The new paper, which will appear in an upcoming issue of Physical Review Letters, builds on a growing body of evidence that the bizarre rules of quantum mechanics, which govern particles like atoms and electrons, can be exploited by living organisms to solve problems like photosynthesis and navigation.
“For a long time people thought this couldn’t be, because nature is just too messy,” Ritz says. But work over the past decade by Ritz and others suggests that the mechanism birds use to “see” Earth’s magnetic field and navigate accordingly could rely on quantum effects.
Ritz and colleagues previously identified a molecule called cryptochrome, which is found in the nerves of avian eyes, as a candidate for controlling birds’ ability to sense magnetic fields.
Electrons in cryptochrome usually come in pairs, each with an opposite spin like a planet revolving on its axis. But when light strikes the molecule, it can carry one of the electrons away. The presence of a magnetic field can then make each spinning electron wobble like a plate balanced on a stick. When the wayward electron returns to its original molecule, any change it has picked up in its spin sparks a chemical signal that some scientists believe allows birds to see magnetic fields as a pattern of colors.
How this chemical signal gets triggered may depend on whether or not the spins of cryptochrome electrons are intimately entwined in a quantum state called entanglement. When two electrons’ spins are entangled, one always knows what the other is doing, spinwise, even if they’re far apart.

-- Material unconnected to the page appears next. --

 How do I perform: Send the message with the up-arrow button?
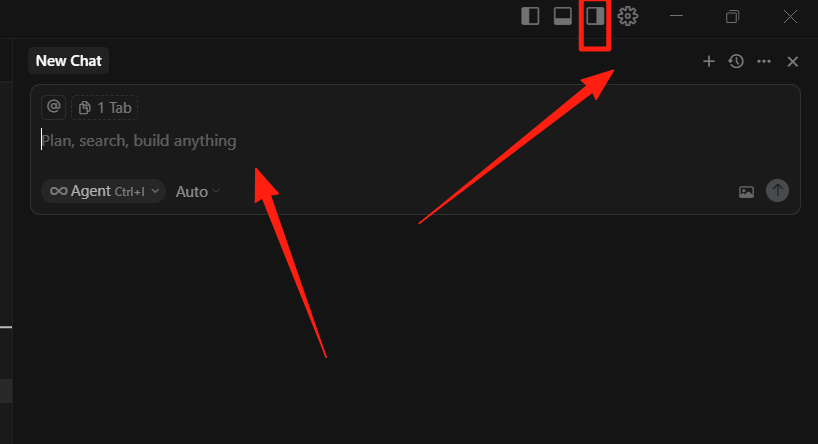tap(777, 191)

Physicist Hans Briegel and colleagues at the University of Innsbruck in Austria wondered if having entangled electrons in cryptochrome could make birds more sensitive to magnetic fields. The researchers calculated how strongly a pair of electrons with entangled spins should respond to a magnetic field, compared with an unentangled pair.
The results showed that entanglement can be helpful, but maybe not for birds. Briegel and colleagues ran the numbers for cryptochrome and for another molecule, pyrene, a well-studied molecule with little biological significance. For pyrene, they found that entanglement between the electrons’ spins made the particles much more sensitive to magnetic fields. But for cryptochrome, entanglement made no difference.

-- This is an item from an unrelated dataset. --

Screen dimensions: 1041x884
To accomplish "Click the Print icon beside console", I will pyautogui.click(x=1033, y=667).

“This first indication says no,” Briegel says.
A disappointment, perhaps. But spinning off the theoretical work on cryptochrome, the researchers have come up with a way to test this effect in real molecules. Zapping the electron pair with short, energetic bursts of microwaves could reveal whether the electrons are entangled or not. The same calculations used for cryptochrome suggest that if electrons’ spins are entangled, their sensitivity to magnetic field shouldn’t change. If the spins are not entangled, their sensitivity should drop, Briegel says.
This technique could be used to test many different molecules. Finding that different molecules can use entanglement differently highlights the complexity of the role quantum mechanics may play in biology, Briegel says. “This is one example where you would think upon first seeing this, well, that is a proper quantum feature,” he says. “But it requires a closer look. It’s nontrivial because, as we see in our study, it depends on the molecule.”
Briegel imagines jolting individual molecules in a lab, but Ritz hopes to find a way to test quantum entanglement effects in live birds. He’s already doing the legwork to see if it’s possible, he says.
“I’m sufficiently interested in these suggestions to see whether they can be realized, to work on designing experiments,” Ritz says. “There’s a lot of promise there.”